(TASK GOAL)
Set down the records that follow exactly, every line of them.
== DATA SUPPLIED
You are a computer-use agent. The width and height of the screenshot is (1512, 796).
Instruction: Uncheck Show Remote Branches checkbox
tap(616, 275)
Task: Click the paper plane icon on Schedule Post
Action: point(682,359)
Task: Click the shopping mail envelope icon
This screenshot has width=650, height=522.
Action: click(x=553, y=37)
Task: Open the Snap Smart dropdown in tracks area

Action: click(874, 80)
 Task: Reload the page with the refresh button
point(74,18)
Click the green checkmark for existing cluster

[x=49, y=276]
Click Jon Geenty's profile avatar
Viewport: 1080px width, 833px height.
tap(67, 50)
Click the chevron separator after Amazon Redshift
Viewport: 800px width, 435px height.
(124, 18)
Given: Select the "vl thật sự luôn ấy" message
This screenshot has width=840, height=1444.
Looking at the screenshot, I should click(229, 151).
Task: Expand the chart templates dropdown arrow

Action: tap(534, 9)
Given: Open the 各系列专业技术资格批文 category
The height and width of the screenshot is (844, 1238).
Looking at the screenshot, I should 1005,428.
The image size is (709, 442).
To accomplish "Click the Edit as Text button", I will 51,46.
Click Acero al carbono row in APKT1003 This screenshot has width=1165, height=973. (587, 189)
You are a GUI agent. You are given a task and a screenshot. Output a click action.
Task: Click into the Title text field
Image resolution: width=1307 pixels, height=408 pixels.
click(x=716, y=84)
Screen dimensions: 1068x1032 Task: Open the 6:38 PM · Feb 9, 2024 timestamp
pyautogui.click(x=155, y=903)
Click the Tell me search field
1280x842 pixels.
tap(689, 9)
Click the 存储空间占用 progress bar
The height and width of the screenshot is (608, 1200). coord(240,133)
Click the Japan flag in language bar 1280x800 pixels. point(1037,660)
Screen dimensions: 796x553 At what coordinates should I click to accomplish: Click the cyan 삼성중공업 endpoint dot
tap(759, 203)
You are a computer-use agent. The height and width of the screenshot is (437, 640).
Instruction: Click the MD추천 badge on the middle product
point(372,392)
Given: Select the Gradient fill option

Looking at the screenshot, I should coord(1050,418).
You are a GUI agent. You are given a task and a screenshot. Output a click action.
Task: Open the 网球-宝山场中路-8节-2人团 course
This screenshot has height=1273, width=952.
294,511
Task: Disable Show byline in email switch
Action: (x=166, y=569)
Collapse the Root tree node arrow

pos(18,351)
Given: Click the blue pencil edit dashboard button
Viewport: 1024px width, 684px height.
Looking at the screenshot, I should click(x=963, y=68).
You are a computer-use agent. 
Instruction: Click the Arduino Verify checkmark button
====
(ANSWER SECTION)
You are a computer-use agent. The width and height of the screenshot is (1512, 796).
Instruction: Uncheck Show Remote Branches checkbox
tap(616, 275)
Task: Click the paper plane icon on Schedule Post
Action: point(682,359)
Task: Click the shopping mail envelope icon
This screenshot has width=650, height=522.
Action: click(x=553, y=37)
Task: Open the Snap Smart dropdown in tracks area

Action: click(874, 80)
 Task: Reload the page with the refresh button
point(74,18)
Click the green checkmark for existing cluster

[x=49, y=276]
Click Jon Geenty's profile avatar
Viewport: 1080px width, 833px height.
tap(67, 50)
Click the chevron separator after Amazon Redshift
Viewport: 800px width, 435px height.
(124, 18)
Given: Select the "vl thật sự luôn ấy" message
This screenshot has width=840, height=1444.
Looking at the screenshot, I should click(229, 151).
Task: Expand the chart templates dropdown arrow

Action: tap(534, 9)
Given: Open the 各系列专业技术资格批文 category
The height and width of the screenshot is (844, 1238).
Looking at the screenshot, I should 1005,428.
The image size is (709, 442).
To accomplish "Click the Edit as Text button", I will 51,46.
Click Acero al carbono row in APKT1003 This screenshot has width=1165, height=973. (587, 189)
You are a GUI agent. You are given a task and a screenshot. Output a click action.
Task: Click into the Title text field
Image resolution: width=1307 pixels, height=408 pixels.
click(x=716, y=84)
Screen dimensions: 1068x1032 Task: Open the 6:38 PM · Feb 9, 2024 timestamp
pyautogui.click(x=155, y=903)
Click the Tell me search field
1280x842 pixels.
tap(689, 9)
Click the 存储空间占用 progress bar
The height and width of the screenshot is (608, 1200). coord(240,133)
Click the Japan flag in language bar 1280x800 pixels. point(1037,660)
Screen dimensions: 796x553 At what coordinates should I click to accomplish: Click the cyan 삼성중공업 endpoint dot
tap(759, 203)
You are a computer-use agent. The height and width of the screenshot is (437, 640).
Instruction: Click the MD추천 badge on the middle product
point(372,392)
Given: Select the Gradient fill option

Looking at the screenshot, I should coord(1050,418).
You are a GUI agent. You are given a task and a screenshot. Output a click action.
Task: Open the 网球-宝山场中路-8节-2人团 course
This screenshot has height=1273, width=952.
294,511
Task: Disable Show byline in email switch
Action: (x=166, y=569)
Collapse the Root tree node arrow

pos(18,351)
Given: Click the blue pencil edit dashboard button
Viewport: 1024px width, 684px height.
Looking at the screenshot, I should click(x=963, y=68).
You are a computer-use agent. 
Instruction: Click the Arduino Verify checkmark button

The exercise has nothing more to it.